Zukerman made his Ravinia Festival debut in 1970, and this time, marking his 21st season there, he had the honor of ushering in the classical portion of the Ravinia summer. On Monday, he put his enviable switch-hitting skills on display, proffering an all-Brahms program of three violin sonatas, the two (Op. 120) viola sonatas and something extra.

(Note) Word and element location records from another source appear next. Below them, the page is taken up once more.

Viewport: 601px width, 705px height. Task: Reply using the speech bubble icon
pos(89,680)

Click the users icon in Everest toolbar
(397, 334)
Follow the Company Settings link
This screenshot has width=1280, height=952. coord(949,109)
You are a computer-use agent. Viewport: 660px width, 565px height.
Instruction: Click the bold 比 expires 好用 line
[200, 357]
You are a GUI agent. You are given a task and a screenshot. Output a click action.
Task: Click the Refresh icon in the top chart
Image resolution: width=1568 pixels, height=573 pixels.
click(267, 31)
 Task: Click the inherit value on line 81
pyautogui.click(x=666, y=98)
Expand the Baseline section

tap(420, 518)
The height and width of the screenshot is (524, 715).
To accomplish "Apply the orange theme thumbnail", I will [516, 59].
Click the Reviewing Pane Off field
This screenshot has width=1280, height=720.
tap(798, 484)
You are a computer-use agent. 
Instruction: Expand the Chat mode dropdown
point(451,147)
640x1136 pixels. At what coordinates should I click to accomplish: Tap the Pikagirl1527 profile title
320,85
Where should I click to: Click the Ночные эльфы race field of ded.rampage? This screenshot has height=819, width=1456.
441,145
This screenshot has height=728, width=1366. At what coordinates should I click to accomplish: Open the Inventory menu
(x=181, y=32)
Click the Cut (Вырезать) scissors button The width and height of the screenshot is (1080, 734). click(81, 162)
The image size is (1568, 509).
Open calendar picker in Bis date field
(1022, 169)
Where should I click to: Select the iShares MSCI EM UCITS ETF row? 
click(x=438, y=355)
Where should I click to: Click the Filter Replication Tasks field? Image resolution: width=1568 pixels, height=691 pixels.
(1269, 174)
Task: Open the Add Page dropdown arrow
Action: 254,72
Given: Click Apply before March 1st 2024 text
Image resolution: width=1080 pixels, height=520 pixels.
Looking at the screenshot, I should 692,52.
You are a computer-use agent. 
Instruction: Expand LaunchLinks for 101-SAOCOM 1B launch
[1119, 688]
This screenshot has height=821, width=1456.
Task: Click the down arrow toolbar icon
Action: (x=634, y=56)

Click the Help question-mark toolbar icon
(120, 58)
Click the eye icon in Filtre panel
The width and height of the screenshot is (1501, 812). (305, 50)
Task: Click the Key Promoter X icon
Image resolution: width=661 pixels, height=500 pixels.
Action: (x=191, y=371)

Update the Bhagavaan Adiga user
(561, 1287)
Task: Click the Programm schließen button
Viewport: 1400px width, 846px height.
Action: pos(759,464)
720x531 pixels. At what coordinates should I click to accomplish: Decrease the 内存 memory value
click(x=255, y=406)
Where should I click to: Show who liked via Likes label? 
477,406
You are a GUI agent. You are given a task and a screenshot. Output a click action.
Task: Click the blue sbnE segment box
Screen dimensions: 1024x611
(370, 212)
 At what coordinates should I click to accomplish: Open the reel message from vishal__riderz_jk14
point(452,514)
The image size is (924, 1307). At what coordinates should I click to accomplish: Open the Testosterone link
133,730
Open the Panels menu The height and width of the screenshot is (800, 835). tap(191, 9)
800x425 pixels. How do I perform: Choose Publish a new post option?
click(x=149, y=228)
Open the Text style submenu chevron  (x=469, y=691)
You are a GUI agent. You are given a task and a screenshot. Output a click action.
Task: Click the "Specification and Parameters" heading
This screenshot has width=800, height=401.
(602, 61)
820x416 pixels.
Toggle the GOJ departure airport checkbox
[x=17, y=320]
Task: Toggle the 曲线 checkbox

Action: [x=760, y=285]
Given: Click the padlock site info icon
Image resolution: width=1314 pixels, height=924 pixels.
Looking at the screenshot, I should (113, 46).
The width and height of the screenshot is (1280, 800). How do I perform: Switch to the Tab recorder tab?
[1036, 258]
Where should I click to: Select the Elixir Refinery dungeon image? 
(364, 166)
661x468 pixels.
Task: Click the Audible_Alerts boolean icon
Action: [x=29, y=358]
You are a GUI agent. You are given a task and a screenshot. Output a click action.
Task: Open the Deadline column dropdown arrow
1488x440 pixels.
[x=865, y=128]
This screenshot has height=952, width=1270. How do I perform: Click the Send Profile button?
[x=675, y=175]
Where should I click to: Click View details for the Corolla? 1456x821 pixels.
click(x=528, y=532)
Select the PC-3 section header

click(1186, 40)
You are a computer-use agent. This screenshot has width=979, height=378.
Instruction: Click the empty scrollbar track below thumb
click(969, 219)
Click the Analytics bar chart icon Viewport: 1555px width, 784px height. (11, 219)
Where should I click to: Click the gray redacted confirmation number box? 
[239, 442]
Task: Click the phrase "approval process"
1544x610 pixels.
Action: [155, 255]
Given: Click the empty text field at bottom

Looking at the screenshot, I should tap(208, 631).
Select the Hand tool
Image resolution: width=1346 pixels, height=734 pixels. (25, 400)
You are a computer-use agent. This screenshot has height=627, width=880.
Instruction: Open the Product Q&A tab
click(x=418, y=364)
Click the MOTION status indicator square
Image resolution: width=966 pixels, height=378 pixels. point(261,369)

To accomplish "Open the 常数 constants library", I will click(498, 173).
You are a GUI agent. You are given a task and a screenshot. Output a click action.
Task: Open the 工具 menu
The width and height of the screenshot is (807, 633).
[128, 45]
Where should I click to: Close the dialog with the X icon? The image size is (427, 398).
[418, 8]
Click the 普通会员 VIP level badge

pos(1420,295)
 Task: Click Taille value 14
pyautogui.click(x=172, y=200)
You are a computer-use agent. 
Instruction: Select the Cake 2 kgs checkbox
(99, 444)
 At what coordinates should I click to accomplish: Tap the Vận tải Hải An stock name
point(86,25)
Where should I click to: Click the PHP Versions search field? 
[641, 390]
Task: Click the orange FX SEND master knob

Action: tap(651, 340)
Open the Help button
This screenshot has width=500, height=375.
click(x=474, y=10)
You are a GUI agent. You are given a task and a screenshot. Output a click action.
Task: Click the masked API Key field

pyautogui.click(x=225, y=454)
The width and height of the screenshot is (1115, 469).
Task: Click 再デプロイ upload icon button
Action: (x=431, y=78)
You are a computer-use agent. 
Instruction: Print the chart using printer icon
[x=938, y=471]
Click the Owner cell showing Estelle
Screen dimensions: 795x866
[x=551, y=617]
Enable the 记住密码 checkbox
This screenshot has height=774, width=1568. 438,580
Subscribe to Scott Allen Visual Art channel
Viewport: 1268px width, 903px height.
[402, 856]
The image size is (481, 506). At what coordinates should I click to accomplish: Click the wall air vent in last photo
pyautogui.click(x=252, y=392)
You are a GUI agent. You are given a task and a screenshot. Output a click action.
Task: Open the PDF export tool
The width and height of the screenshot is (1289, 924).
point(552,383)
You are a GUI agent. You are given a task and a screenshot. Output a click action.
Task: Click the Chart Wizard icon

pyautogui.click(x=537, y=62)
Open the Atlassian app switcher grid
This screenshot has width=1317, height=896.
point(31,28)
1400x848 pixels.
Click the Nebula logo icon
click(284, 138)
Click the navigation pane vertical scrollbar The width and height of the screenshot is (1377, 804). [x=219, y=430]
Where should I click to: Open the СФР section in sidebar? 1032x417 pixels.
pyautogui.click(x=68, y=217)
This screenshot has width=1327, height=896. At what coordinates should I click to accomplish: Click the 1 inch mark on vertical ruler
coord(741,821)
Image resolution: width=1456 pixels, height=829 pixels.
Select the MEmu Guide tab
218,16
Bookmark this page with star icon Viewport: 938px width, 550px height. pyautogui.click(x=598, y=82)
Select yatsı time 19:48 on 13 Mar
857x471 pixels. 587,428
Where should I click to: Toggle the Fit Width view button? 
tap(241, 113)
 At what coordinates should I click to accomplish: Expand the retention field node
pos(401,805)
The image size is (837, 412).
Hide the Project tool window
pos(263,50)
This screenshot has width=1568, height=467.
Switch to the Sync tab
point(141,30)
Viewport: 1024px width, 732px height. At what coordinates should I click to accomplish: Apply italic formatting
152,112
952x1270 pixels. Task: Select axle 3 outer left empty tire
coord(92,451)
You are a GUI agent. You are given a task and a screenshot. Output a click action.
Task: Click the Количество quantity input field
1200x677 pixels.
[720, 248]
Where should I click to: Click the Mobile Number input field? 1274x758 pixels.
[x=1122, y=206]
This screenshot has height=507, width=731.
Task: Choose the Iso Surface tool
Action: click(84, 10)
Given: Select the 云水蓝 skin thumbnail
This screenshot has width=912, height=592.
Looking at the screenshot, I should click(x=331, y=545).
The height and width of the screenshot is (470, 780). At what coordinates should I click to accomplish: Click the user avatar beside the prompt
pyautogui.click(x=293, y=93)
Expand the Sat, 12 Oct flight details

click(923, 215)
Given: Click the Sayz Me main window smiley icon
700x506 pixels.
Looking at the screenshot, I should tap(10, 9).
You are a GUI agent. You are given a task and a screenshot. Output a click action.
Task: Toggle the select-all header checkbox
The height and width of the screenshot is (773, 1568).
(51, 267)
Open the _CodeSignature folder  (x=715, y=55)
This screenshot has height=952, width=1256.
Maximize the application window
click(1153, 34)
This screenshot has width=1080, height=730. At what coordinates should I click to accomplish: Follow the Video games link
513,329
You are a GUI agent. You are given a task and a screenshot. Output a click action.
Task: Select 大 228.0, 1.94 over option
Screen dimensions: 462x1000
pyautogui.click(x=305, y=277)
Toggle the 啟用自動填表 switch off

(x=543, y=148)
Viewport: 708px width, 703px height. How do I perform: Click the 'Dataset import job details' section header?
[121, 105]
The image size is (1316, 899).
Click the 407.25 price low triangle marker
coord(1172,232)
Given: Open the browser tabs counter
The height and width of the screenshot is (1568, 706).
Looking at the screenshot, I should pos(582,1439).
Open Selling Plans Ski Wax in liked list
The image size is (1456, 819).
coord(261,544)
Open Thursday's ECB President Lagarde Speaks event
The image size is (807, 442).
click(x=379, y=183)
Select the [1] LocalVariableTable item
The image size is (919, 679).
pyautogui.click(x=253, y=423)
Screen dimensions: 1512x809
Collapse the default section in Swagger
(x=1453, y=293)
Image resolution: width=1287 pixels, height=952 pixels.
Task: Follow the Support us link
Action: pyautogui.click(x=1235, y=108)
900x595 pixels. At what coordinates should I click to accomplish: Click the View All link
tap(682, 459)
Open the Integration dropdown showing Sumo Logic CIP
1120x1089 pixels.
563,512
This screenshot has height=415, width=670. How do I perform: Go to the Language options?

The bonus, which opened Monday night's concert, was the seldom-scheduled Scherzo from Brahms' youth, a movement from the composite violin sonata written in collaboration with Schumann and given as a birthday gift to Joseph Joachim, the Isaac Stern of his day who'd become Brahms' lifelong buddy. Though a piece of juvenilia that owes much to late Beethoven, its dazzling cascades of fast notes and chords hint at the impetuous moments in the great piano quartets to come. Zukerman and pianist Marc Neikrug, a longtime partner, played it with verve; yet they didn't quite click together, and Zukerman's violin sounded wiry and slightly off pitch.

These problems persisted into the expansive, lyrical first movement of the Violin Sonata No. 1 in G-Major, composed by an artistically mature Brahms a quarter-century after his Scherzo experiment. Zukerman took time between movements to retune his violin and to unstick pages of the score.

A judicious move, as it turned out—their reading of the rest of the sonata was measurably better though still archly romantic in the way Zukerman caressed and lingered over each phrase. The finale, in which the piano simulates rapid raindrops while the violin sings wistfully, was done with fluidity, its rumination of regrets particularly affecting.

The spotlight in the second half was on the second fiddle, as Zukerman and Neikrug embarked on the Viola Sonata in F-Minor, the first of a pair of works originally intended for the clarinet and later transposed for the viola.

Listening to this sonata is to be gripped by emotional highs and lows, passionate outbursts giving way to sorrow, which is dispelled by a country dance that leads to optimism.